WHAT IS EXPECTED:
Lay out the material between the lines holding "Click line number 4 in gutter" and "Action: (x=70, y=203)", inclusive, as a two-column CSV with the headers command and click_point. Give one row per command, with its text and its answer each in a single quoted field and line breaks replaced by spaces.

[Rows of pointing data]

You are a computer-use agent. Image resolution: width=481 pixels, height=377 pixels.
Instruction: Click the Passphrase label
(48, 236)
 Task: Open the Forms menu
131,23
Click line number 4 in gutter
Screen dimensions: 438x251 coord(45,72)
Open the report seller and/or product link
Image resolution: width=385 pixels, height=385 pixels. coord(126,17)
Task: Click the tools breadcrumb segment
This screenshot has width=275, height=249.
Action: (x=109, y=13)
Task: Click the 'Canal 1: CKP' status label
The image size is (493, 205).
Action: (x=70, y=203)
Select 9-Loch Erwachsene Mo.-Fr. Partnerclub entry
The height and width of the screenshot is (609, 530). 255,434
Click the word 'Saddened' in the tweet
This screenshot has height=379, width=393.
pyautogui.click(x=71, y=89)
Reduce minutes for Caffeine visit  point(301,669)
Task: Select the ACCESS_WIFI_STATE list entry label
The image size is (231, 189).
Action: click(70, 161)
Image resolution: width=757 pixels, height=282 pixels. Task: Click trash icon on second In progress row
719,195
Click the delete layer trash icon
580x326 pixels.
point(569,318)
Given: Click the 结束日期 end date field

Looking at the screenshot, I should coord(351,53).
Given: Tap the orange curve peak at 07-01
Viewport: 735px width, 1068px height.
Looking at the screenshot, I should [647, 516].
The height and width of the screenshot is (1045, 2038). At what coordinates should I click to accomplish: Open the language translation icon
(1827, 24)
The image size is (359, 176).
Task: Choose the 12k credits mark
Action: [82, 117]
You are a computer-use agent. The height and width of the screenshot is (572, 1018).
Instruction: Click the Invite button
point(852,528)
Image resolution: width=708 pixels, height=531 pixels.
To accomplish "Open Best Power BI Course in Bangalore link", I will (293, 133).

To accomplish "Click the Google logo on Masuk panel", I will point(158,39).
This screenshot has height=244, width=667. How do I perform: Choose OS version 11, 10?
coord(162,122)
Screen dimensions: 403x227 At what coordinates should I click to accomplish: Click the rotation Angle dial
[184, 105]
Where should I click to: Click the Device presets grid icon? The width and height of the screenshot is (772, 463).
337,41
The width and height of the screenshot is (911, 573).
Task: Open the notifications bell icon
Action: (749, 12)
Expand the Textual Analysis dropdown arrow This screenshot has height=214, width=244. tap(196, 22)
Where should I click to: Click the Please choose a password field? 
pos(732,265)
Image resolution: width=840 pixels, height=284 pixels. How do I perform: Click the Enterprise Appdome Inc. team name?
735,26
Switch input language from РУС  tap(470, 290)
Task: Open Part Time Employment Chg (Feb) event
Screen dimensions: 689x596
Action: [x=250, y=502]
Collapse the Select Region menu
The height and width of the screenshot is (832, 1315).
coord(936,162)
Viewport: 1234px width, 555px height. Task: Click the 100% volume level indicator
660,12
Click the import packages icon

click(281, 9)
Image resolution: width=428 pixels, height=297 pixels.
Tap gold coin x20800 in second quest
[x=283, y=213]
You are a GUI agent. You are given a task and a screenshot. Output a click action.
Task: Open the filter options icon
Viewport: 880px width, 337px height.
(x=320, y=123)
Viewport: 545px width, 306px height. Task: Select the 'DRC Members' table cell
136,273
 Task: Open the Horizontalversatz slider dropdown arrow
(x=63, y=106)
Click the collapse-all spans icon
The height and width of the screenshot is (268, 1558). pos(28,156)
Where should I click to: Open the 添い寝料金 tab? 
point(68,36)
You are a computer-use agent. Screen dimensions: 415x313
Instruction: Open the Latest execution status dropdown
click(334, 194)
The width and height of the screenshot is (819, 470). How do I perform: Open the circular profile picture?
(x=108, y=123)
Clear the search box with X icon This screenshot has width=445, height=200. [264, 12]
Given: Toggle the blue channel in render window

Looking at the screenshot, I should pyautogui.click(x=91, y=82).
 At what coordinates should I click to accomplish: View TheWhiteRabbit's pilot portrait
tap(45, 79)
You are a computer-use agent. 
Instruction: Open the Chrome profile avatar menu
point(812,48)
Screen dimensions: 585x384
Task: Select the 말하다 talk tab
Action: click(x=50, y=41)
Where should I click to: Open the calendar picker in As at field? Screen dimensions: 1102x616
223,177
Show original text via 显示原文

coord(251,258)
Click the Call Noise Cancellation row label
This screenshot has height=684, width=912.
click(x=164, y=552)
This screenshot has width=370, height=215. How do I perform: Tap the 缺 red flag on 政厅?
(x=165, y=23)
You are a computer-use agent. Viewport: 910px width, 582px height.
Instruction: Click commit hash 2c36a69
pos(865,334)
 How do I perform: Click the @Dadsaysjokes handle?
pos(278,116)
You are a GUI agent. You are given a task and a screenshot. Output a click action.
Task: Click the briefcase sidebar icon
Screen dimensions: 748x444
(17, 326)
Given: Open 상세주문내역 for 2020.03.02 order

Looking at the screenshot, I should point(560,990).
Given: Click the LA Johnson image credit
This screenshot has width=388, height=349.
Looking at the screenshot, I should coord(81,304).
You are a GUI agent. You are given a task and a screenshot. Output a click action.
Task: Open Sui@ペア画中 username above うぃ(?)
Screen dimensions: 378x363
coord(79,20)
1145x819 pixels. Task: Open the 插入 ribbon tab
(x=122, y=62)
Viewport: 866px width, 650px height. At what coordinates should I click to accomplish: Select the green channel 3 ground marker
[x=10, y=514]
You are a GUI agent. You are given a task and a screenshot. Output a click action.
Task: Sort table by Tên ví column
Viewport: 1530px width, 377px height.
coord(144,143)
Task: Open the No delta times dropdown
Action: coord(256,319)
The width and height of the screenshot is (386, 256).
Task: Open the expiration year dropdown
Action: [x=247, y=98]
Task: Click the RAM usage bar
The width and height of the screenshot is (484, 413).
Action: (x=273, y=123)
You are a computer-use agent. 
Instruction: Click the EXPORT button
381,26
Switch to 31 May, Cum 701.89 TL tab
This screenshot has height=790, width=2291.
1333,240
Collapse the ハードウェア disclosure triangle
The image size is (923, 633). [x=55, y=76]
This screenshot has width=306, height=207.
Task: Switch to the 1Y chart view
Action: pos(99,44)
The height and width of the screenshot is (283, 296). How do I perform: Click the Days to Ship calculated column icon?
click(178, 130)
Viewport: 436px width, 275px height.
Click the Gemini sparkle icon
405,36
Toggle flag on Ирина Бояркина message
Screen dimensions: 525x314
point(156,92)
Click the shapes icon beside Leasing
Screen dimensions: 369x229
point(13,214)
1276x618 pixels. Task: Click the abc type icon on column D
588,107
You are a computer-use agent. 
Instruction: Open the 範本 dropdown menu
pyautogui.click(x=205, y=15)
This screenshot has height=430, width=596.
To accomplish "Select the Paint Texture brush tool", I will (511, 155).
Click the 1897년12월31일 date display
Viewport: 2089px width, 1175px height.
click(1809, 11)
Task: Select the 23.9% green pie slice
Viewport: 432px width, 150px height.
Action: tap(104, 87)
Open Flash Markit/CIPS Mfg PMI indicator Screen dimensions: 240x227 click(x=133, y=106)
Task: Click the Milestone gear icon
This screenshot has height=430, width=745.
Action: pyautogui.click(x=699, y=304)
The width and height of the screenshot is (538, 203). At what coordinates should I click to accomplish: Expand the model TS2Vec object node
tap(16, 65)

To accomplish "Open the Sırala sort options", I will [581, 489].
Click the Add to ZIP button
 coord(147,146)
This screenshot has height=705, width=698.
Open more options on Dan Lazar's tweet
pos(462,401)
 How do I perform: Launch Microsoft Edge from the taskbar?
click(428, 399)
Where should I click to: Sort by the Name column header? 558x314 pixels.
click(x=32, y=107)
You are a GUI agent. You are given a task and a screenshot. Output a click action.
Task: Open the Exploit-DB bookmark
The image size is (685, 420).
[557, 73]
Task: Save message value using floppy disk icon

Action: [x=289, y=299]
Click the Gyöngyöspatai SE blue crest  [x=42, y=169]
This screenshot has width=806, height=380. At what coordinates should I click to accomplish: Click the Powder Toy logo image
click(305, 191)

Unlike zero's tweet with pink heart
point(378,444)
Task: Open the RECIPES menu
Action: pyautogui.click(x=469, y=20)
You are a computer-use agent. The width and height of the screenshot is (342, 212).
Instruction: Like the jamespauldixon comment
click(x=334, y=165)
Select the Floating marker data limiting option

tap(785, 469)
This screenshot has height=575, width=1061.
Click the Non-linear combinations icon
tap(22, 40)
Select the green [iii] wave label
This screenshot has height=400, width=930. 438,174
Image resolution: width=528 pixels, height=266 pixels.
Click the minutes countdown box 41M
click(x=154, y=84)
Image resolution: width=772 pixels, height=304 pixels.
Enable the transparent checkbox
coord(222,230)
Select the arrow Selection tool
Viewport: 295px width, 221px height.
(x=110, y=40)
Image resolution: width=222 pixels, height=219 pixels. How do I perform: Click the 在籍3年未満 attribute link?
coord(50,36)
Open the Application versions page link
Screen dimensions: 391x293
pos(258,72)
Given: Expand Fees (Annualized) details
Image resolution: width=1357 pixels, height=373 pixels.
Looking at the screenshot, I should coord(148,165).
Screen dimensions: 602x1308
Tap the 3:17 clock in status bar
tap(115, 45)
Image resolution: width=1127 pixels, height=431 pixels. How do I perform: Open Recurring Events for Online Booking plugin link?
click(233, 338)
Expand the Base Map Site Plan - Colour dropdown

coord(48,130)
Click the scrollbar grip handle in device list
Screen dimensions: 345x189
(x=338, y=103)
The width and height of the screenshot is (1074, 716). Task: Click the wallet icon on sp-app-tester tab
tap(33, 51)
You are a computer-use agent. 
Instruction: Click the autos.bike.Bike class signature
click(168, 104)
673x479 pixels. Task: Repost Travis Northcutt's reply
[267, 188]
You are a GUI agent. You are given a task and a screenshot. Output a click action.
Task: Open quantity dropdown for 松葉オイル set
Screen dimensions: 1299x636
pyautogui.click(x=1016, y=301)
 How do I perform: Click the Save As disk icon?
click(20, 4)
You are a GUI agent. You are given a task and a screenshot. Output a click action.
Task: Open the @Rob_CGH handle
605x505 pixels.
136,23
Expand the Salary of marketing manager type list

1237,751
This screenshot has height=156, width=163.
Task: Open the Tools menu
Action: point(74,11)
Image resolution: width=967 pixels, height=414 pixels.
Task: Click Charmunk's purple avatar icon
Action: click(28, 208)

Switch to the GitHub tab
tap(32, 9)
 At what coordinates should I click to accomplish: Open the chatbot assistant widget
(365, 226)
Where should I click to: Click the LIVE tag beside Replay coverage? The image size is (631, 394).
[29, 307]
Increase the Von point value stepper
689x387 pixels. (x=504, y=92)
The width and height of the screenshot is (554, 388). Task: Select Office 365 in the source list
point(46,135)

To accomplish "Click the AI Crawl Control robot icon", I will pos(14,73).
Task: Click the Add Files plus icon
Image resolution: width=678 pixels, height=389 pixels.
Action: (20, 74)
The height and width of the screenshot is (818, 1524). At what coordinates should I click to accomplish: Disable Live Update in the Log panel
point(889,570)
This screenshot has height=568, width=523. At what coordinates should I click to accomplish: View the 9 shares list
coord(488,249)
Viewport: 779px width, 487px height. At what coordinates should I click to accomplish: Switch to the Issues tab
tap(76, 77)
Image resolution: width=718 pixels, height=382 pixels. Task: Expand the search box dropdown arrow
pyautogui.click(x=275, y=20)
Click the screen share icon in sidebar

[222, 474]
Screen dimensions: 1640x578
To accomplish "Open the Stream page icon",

OUTPUT OF THE TASK:
command,click_point
"Click line number 4 in gutter","Screen dimensions: 438x251 coord(45,72)"
"Open the report seller and/or product link","Image resolution: width=385 pixels, height=385 pixels. coord(126,17)"
"Task: Click the tools breadcrumb segment This screenshot has width=275, height=249.","Action: (x=109, y=13)"
"Task: Click the 'Canal 1: CKP' status label The image size is (493, 205).","Action: (x=70, y=203)"